Up to max_unacked tuples flow through the gate before stream is is blocked. Each tuple arriving on control acknowledges ack_count tuples and thus unblocks stream until the number of unacknowledged tuples reaches max_unacked again.

The output of some downstream processing is typically used as control and thus control is usually a stream obtained from a streamsx.topology.topology.PendingStream.

Example with feedback loop:

import streamsx.standard.utility as U

topo = Topology()
s = topo.source(range(100))
c = PendingStream(topo)
g = U.gate(s, c.stream, max_unacked=1)
g = g.map(lambda _ : time.time())
r = g.map(U.Delay(delay=1.0))
c.complete(r)
Parameters:
  • stream (streamsx.topology.topology.Stream) – Stream to be gated.
  • control (streamsx.topology.topology.Stream) – Controlling stream.
  • max_unacked (int) – Maximum of tuples allowed through the gate without acknowledgement.
  • ack_count (int) – Count of tuples to acknowledge with each tuple arriving on control.
  • name (str) – Name of resultant stream, defaults to a generated name.
Returns:

Gated stream.

Return type:

streamsx.topology.topology.Stream

streamsx.standard.utility.merge(inputs, matching=None, buffer_size=None, name=None)

Merge tuples across two (or more) streams.

This method is used to merge results from performing parallel tasks on the same stream, for example perform multiple model scoring on the same stream.

Holds tuples on the input streams until a matched tuple has been received by each input stream. Once matching tuples have received for all input streams the tuples are submitted to the returned stream in order of the input ports.

Tuples are matched according to the matching parameter which is an attribute name from the input tuple schema, typically representing the application key of the tuple.

If matching is None then a match occurs when a tuple is received, so that tuples are emitted when a tuple has been received by each input port.

All input streams must have the same schema and the resultant stream has the same schema.

These schemas are not supported when matching is specified.

  • CommonSchema.Python
  • CommonSchema.Json
Parameters:
  • inputs (list[streamsx.topology.topology.Stream]) – Input streams to be matched.
  • matching (str) – Attribute name for matching.
  • buffer_size (int) – Specifies the size of the internal buffer that is used to queue up tuples from an input port that do not yet have matching tuples from other ports. This parameter is not supported in a consistent region.
  • name (str) – Name of resultant stream, defaults to a generated name.
Returns:

Merged stream.

Return type:

streamsx.topology.topology.Stream

streamsx.standard.utility.pair(stream0, stream1, matching=None, buffer_size: int = None, name=None)
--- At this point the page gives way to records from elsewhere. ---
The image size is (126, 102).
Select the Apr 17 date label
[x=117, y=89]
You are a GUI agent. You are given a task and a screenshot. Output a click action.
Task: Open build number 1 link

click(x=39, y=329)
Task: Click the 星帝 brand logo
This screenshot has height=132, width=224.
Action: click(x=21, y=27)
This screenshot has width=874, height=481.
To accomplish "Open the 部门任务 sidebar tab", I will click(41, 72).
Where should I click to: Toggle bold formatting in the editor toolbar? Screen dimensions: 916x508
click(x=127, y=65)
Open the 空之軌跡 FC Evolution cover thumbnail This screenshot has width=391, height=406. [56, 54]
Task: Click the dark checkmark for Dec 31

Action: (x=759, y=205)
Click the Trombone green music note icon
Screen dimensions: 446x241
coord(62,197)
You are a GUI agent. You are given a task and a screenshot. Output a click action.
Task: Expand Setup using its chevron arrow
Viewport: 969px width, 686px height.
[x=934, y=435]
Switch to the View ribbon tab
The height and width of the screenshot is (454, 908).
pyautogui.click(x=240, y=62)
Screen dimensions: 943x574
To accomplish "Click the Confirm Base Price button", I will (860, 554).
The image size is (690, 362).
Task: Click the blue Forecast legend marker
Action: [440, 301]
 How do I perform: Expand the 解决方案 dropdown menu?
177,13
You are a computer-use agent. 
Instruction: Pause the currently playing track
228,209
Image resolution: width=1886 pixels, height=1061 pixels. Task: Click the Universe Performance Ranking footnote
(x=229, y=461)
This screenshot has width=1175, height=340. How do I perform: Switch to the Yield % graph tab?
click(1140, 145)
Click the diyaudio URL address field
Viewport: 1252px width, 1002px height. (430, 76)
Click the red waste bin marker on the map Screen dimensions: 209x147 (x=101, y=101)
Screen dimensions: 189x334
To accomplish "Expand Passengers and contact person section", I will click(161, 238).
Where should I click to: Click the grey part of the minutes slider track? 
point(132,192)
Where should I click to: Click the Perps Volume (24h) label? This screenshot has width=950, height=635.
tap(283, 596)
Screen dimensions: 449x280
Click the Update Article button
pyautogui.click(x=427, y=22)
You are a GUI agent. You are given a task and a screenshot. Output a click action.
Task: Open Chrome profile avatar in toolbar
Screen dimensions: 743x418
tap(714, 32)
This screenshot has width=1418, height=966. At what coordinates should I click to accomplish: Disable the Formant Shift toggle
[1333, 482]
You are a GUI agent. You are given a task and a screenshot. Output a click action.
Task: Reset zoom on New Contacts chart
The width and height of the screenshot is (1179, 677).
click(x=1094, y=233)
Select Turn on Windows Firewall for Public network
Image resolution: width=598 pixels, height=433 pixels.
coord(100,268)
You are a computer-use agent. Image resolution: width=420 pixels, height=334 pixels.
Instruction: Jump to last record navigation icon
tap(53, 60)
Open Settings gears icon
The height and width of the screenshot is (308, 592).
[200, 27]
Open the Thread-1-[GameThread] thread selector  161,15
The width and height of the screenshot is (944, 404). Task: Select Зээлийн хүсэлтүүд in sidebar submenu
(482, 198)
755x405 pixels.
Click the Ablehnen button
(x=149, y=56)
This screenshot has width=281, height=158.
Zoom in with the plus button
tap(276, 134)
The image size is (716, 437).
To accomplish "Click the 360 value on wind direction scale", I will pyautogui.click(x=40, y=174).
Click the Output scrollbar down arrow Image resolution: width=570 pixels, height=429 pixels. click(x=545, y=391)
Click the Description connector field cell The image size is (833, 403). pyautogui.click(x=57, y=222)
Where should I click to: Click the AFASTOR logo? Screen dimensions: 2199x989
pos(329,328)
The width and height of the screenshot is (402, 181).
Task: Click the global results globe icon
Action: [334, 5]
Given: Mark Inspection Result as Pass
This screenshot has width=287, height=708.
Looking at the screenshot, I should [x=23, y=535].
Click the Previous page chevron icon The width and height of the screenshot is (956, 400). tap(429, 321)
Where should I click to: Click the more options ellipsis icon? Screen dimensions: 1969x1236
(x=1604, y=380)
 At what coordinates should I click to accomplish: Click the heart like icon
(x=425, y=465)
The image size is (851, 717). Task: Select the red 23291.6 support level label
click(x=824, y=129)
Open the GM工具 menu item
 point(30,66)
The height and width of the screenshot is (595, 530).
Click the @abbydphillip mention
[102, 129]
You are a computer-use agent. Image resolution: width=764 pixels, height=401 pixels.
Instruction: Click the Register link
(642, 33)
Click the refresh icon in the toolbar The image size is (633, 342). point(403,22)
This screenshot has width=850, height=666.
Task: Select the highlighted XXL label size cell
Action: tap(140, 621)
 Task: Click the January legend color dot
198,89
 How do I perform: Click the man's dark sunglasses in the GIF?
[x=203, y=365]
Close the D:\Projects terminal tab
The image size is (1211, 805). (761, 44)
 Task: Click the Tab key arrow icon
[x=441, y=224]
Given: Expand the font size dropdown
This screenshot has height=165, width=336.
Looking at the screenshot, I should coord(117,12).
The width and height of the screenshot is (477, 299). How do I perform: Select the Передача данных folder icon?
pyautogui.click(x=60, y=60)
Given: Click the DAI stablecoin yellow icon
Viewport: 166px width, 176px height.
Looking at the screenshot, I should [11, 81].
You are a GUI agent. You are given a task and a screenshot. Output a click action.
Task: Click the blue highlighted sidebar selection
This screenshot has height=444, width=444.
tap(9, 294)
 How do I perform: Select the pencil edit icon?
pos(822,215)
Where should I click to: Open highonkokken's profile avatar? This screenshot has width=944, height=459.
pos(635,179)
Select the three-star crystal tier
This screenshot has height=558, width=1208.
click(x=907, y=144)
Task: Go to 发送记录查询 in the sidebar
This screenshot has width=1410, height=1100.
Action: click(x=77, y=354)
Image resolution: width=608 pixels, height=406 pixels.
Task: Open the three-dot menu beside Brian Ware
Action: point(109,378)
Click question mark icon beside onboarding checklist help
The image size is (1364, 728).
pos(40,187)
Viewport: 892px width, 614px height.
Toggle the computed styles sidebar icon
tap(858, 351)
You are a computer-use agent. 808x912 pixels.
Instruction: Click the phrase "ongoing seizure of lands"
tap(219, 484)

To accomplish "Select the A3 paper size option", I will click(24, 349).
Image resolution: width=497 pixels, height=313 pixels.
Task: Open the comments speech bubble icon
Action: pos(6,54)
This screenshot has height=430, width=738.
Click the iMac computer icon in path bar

Pair tuples across two streams.

This method is used to merge results from performing parallel tasks on the same stream, for example perform multiple model scoring on the same stream.

Holds tuples on the two input streams until a matched tuple has been received by both input streams. Once matching tuples have received the two tuples are submitted to the returned stream with the tuple from stream0 followed by the one from stream1.

Tuples are matched according to the matching parameter which is an attribute name from the input tuple schema, typically representing the application key of the tuple.

If matching is None then a match occurs when a tuple is received, so that tuples are emitted when a tuple has been received by both input streams.

stream0 and stream1 must have the same schema and the resultant stream has the same schema.

These schemas are not supported when matching is specified.

  • CommonSchema.Python
  • CommonSchema.Json

This is equivalent to merge([stream0, stream1], matching, name).

Example of scoring in parallel:

import streamsx.standard.utility as U

# Stream of customer information with customer identifier
# as the id attribute.
customers = ...
score_schema = schema.extend(StreamSchema('tuple<float64 score>'))

# Score each tuple on customers in parallel
cust_churn = s.map(customer_churn_score, schema=score_schema)
cust_renew = s.map(customer_renew_score, schema=score_schema)

# Pair back as single stream
# cust_churn_renew stream will contain two tuples for
# each customer, the churn score followed by the renew score.
cust_churn_renew = U.pair(cust_churn, cust_renew, matching='id');
Parameters:
  • stream0 (streamsx.topology.topology.Stream) – First input stream.
  • stream1 (streamsx.topology.topology.Stream) – Second input stream.
  • matching (str) – Attribute name for matching tuples.
  • buffer_size (int) – Specifies the size of the internal buffer that is used to queue up tuples from an input port that do not yet have matching tuples from other ports. This parameter is not supported in a consistent region.
  • name (str) – Name of resultant stream, defaults to a generated name.
Returns:

Paired stream.

Return type:

streamsx.topology.topology.Stream

streamsx.standard.utility.spray(stream, count, queue=1000, name=None)

Spray tuples to a number of streams. Each tuple on stream is sent to one (and only one) of the returned streams. The stream for a specific tuple is not defined, instead each stream has a dedicated thread and the first available thread will take the tuple and submit it.

Each tuple on stream is placed on internal queue before it is submitted to an output stream. If the queue fills up then processing of the input stream is blocked until there is space in the queue.

Example, spray the source tuples to 8 streams:

from streamsx.topology.topology import Topology
import streamsx.standard.utility as U

topo = Topology()
s = topo.source(U.Sequence())
outs = []
for so in U.spray(s, count=8):
    outs.append(so.map(lambda x : (x['seq'], x['ts']), schema=U.SEQUENCE_SCHEMA))
s = outs[0].union(set(outs))
Parameters:
  • count (int) – Number of output streams the input stream will be sprayed across.
  • queue (int) – Maximum queue size.
  • name (str) – Name of the stream, if None a generated name is used.
Returns:

List of output streams.

Return type:

list(streamsx.topology.topology.Stream)

streamsx.standard.utility.union(inputs, schema, name=None)

Union structured streams with disparate schemas.

Each tuple on any of the streams in inputs results in a tuple on the returned stream.

All attributes of the output tuple are set from the input tuple, thus the schema of each input must include attributes matching (name and type) the output schema.

The order of attributes in the input schemas need not match the output schemas and the input schemas may contain additional attributes which will be discarded.

Example, the output of union() contains attribute c only:

from streamsx.topology.topology import Topology
import streamsx.standard.utility as U

topo = Topology()
...
# schema of stream a: 'tuple<int32 a, int32 c>'
# schema of stream b: 'tuple<int32 c, int32 b>'
r = U.union([a,b], schema='tuple<int32 c>')

Note

This method differs from streamsx.topology.topology.Stream.union() in that the schemas of input and output streams can differ, while union() requires matching input and output attributes.

Parameters:
Returns:

Stream that is a union of inputs.

Return type:

streamsx.topology.topology.Stream